What the task requires: Swap every occurrence of "computer-use agent" in the lines below for "screen-control agent", leaving everything else unchanged.

— Start of Input —

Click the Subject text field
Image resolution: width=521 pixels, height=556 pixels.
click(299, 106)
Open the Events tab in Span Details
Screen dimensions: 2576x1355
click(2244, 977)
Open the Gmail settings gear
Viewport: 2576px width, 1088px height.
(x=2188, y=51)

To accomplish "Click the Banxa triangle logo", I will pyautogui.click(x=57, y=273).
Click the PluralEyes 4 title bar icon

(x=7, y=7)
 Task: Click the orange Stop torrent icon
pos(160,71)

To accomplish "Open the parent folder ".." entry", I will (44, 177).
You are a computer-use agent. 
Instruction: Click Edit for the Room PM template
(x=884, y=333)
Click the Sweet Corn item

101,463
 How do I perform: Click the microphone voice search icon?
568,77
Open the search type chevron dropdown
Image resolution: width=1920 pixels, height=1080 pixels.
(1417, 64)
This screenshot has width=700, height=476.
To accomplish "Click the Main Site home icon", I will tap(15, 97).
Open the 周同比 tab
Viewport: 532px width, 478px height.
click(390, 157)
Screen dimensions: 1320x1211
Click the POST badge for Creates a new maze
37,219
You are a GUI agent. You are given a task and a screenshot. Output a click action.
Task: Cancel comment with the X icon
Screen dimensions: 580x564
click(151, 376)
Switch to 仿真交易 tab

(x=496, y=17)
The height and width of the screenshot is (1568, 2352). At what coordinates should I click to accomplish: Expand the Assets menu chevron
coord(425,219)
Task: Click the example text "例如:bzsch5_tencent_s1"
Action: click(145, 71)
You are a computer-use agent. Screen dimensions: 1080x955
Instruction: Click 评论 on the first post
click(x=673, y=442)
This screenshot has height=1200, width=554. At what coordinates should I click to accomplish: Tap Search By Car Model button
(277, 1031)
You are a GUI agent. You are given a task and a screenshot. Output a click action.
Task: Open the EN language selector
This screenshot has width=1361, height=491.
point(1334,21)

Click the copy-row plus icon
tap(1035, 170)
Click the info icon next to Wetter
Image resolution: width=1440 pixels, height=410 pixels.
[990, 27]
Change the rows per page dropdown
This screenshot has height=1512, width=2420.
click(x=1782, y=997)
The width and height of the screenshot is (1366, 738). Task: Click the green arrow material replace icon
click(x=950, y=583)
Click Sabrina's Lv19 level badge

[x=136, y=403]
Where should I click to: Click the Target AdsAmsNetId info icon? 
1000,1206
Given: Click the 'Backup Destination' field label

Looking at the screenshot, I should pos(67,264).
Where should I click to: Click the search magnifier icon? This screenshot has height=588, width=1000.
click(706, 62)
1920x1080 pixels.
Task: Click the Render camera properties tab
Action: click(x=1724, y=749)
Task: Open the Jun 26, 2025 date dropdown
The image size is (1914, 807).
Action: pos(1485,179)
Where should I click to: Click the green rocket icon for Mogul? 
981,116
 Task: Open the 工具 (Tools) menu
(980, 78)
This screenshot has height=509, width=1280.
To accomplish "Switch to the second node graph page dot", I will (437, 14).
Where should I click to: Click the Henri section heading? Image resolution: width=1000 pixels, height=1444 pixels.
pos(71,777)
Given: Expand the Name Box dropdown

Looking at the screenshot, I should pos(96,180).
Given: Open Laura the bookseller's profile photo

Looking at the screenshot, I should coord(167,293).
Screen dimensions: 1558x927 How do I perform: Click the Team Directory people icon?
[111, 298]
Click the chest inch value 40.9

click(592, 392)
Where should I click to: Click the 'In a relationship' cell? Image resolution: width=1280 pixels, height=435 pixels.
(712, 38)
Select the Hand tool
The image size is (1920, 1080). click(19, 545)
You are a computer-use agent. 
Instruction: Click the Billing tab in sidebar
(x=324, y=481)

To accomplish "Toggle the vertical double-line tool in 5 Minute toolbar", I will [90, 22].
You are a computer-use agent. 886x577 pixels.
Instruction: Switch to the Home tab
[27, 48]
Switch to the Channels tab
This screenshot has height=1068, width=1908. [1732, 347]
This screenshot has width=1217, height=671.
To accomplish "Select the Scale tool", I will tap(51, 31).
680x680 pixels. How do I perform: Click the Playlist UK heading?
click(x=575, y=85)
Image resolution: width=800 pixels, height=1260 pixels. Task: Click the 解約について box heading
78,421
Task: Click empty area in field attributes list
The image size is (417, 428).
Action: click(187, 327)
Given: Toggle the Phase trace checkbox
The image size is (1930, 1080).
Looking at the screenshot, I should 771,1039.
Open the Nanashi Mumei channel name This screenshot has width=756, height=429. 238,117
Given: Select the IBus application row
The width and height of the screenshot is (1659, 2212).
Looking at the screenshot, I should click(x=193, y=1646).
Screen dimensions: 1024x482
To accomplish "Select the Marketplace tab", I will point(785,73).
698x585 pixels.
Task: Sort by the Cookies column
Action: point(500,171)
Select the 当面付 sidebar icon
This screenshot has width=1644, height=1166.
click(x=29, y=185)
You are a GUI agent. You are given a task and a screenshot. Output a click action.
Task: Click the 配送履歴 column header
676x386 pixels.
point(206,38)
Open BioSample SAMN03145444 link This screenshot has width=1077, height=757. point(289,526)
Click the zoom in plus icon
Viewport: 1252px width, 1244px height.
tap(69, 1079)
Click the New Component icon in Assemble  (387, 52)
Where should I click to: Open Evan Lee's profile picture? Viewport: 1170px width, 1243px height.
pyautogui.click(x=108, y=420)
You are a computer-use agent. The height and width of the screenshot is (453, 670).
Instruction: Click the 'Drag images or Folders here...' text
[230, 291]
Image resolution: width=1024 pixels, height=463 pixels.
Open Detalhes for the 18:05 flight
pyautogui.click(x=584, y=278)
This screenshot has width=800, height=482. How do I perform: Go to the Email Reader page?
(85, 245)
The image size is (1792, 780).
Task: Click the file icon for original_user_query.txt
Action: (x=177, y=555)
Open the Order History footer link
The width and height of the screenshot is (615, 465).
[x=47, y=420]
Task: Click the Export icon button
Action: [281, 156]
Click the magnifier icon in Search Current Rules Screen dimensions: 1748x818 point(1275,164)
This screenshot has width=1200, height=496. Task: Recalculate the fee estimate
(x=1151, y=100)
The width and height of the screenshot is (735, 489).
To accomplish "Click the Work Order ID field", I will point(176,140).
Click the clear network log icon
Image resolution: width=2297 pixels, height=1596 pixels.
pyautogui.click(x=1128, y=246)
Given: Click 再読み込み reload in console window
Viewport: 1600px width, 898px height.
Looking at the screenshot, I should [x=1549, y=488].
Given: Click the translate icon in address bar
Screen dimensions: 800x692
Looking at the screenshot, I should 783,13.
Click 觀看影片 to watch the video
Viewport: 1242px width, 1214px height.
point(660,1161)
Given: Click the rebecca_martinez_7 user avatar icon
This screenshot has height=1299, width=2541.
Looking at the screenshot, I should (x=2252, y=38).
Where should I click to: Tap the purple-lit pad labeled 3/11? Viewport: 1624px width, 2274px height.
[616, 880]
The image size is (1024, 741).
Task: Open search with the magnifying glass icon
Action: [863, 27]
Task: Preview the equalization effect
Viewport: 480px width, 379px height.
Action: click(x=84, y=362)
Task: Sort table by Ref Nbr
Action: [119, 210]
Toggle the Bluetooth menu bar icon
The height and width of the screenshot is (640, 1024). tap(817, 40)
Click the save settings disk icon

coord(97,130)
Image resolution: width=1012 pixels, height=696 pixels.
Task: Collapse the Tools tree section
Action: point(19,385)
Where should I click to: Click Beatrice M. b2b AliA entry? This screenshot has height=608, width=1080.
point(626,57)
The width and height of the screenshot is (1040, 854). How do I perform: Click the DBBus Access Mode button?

— End of Input —

Finished exercise:
Click the Subject text field
Image resolution: width=521 pixels, height=556 pixels.
click(299, 106)
Open the Events tab in Span Details
Screen dimensions: 2576x1355
click(2244, 977)
Open the Gmail settings gear
Viewport: 2576px width, 1088px height.
(x=2188, y=51)

To accomplish "Click the Banxa triangle logo", I will pyautogui.click(x=57, y=273).
Click the PluralEyes 4 title bar icon

(x=7, y=7)
 Task: Click the orange Stop torrent icon
pos(160,71)

To accomplish "Open the parent folder ".." entry", I will (44, 177).
You are a screen-control agent. 
Instruction: Click Edit for the Room PM template
(x=884, y=333)
Click the Sweet Corn item

101,463
 How do I perform: Click the microphone voice search icon?
568,77
Open the search type chevron dropdown
Image resolution: width=1920 pixels, height=1080 pixels.
(1417, 64)
This screenshot has width=700, height=476.
To accomplish "Click the Main Site home icon", I will tap(15, 97).
Open the 周同比 tab
Viewport: 532px width, 478px height.
click(390, 157)
Screen dimensions: 1320x1211
Click the POST badge for Creates a new maze
37,219
You are a GUI agent. You are given a task and a screenshot. Output a click action.
Task: Cancel comment with the X icon
Screen dimensions: 580x564
click(151, 376)
Switch to 仿真交易 tab

(x=496, y=17)
The height and width of the screenshot is (1568, 2352). At what coordinates should I click to accomplish: Expand the Assets menu chevron
coord(425,219)
Task: Click the example text "例如:bzsch5_tencent_s1"
Action: click(145, 71)
You are a screen-control agent. Screen dimensions: 1080x955
Instruction: Click 评论 on the first post
click(x=673, y=442)
This screenshot has height=1200, width=554. At what coordinates should I click to accomplish: Tap Search By Car Model button
(277, 1031)
You are a GUI agent. You are given a task and a screenshot. Output a click action.
Task: Open the EN language selector
This screenshot has width=1361, height=491.
point(1334,21)

Click the copy-row plus icon
tap(1035, 170)
Click the info icon next to Wetter
Image resolution: width=1440 pixels, height=410 pixels.
[990, 27]
Change the rows per page dropdown
This screenshot has height=1512, width=2420.
click(x=1782, y=997)
The width and height of the screenshot is (1366, 738). Task: Click the green arrow material replace icon
click(x=950, y=583)
Click Sabrina's Lv19 level badge

[x=136, y=403]
Where should I click to: Click the Target AdsAmsNetId info icon? 
1000,1206
Given: Click the 'Backup Destination' field label

Looking at the screenshot, I should pos(67,264).
Where should I click to: Click the search magnifier icon? This screenshot has height=588, width=1000.
click(706, 62)
1920x1080 pixels.
Task: Click the Render camera properties tab
Action: click(x=1724, y=749)
Task: Open the Jun 26, 2025 date dropdown
The image size is (1914, 807).
Action: pos(1485,179)
Where should I click to: Click the green rocket icon for Mogul? 
981,116
 Task: Open the 工具 (Tools) menu
(980, 78)
This screenshot has height=509, width=1280.
To accomplish "Switch to the second node graph page dot", I will (437, 14).
Where should I click to: Click the Henri section heading? Image resolution: width=1000 pixels, height=1444 pixels.
pos(71,777)
Given: Expand the Name Box dropdown

Looking at the screenshot, I should pos(96,180).
Given: Open Laura the bookseller's profile photo

Looking at the screenshot, I should coord(167,293).
Screen dimensions: 1558x927 How do I perform: Click the Team Directory people icon?
[111, 298]
Click the chest inch value 40.9

click(592, 392)
Where should I click to: Click the 'In a relationship' cell? Image resolution: width=1280 pixels, height=435 pixels.
(712, 38)
Select the Hand tool
The image size is (1920, 1080). click(19, 545)
You are a screen-control agent. 
Instruction: Click the Billing tab in sidebar
(x=324, y=481)

To accomplish "Toggle the vertical double-line tool in 5 Minute toolbar", I will [90, 22].
You are a screen-control agent. 886x577 pixels.
Instruction: Switch to the Home tab
[27, 48]
Switch to the Channels tab
This screenshot has height=1068, width=1908. [1732, 347]
This screenshot has width=1217, height=671.
To accomplish "Select the Scale tool", I will tap(51, 31).
680x680 pixels. How do I perform: Click the Playlist UK heading?
click(x=575, y=85)
Image resolution: width=800 pixels, height=1260 pixels. Task: Click the 解約について box heading
78,421
Task: Click empty area in field attributes list
The image size is (417, 428).
Action: click(187, 327)
Given: Toggle the Phase trace checkbox
The image size is (1930, 1080).
Looking at the screenshot, I should 771,1039.
Open the Nanashi Mumei channel name This screenshot has width=756, height=429. 238,117
Given: Select the IBus application row
The width and height of the screenshot is (1659, 2212).
Looking at the screenshot, I should click(x=193, y=1646).
Screen dimensions: 1024x482
To accomplish "Select the Marketplace tab", I will point(785,73).
698x585 pixels.
Task: Sort by the Cookies column
Action: point(500,171)
Select the 当面付 sidebar icon
This screenshot has width=1644, height=1166.
click(x=29, y=185)
You are a GUI agent. You are given a task and a screenshot. Output a click action.
Task: Click the 配送履歴 column header
676x386 pixels.
point(206,38)
Open BioSample SAMN03145444 link This screenshot has width=1077, height=757. point(289,526)
Click the zoom in plus icon
Viewport: 1252px width, 1244px height.
tap(69, 1079)
Click the New Component icon in Assemble  (387, 52)
Where should I click to: Open Evan Lee's profile picture? Viewport: 1170px width, 1243px height.
pyautogui.click(x=108, y=420)
You are a screen-control agent. The height and width of the screenshot is (453, 670).
Instruction: Click the 'Drag images or Folders here...' text
[230, 291]
Image resolution: width=1024 pixels, height=463 pixels.
Open Detalhes for the 18:05 flight
pyautogui.click(x=584, y=278)
This screenshot has width=800, height=482. How do I perform: Go to the Email Reader page?
(85, 245)
The image size is (1792, 780).
Task: Click the file icon for original_user_query.txt
Action: (x=177, y=555)
Open the Order History footer link
The width and height of the screenshot is (615, 465).
[x=47, y=420]
Task: Click the Export icon button
Action: [281, 156]
Click the magnifier icon in Search Current Rules Screen dimensions: 1748x818 point(1275,164)
This screenshot has width=1200, height=496. Task: Recalculate the fee estimate
(x=1151, y=100)
The width and height of the screenshot is (735, 489).
To accomplish "Click the Work Order ID field", I will point(176,140).
Click the clear network log icon
Image resolution: width=2297 pixels, height=1596 pixels.
pyautogui.click(x=1128, y=246)
Given: Click 再読み込み reload in console window
Viewport: 1600px width, 898px height.
Looking at the screenshot, I should [x=1549, y=488].
Given: Click the translate icon in address bar
Screen dimensions: 800x692
Looking at the screenshot, I should 783,13.
Click 觀看影片 to watch the video
Viewport: 1242px width, 1214px height.
point(660,1161)
Given: Click the rebecca_martinez_7 user avatar icon
This screenshot has height=1299, width=2541.
Looking at the screenshot, I should (x=2252, y=38).
Where should I click to: Tap the purple-lit pad labeled 3/11? Viewport: 1624px width, 2274px height.
[616, 880]
The image size is (1024, 741).
Task: Open search with the magnifying glass icon
Action: [863, 27]
Task: Preview the equalization effect
Viewport: 480px width, 379px height.
Action: click(x=84, y=362)
Task: Sort table by Ref Nbr
Action: [119, 210]
Toggle the Bluetooth menu bar icon
The height and width of the screenshot is (640, 1024). tap(817, 40)
Click the save settings disk icon

coord(97,130)
Image resolution: width=1012 pixels, height=696 pixels.
Task: Collapse the Tools tree section
Action: point(19,385)
Where should I click to: Click Beatrice M. b2b AliA entry? This screenshot has height=608, width=1080.
point(626,57)
The width and height of the screenshot is (1040, 854). How do I perform: Click the DBBus Access Mode button?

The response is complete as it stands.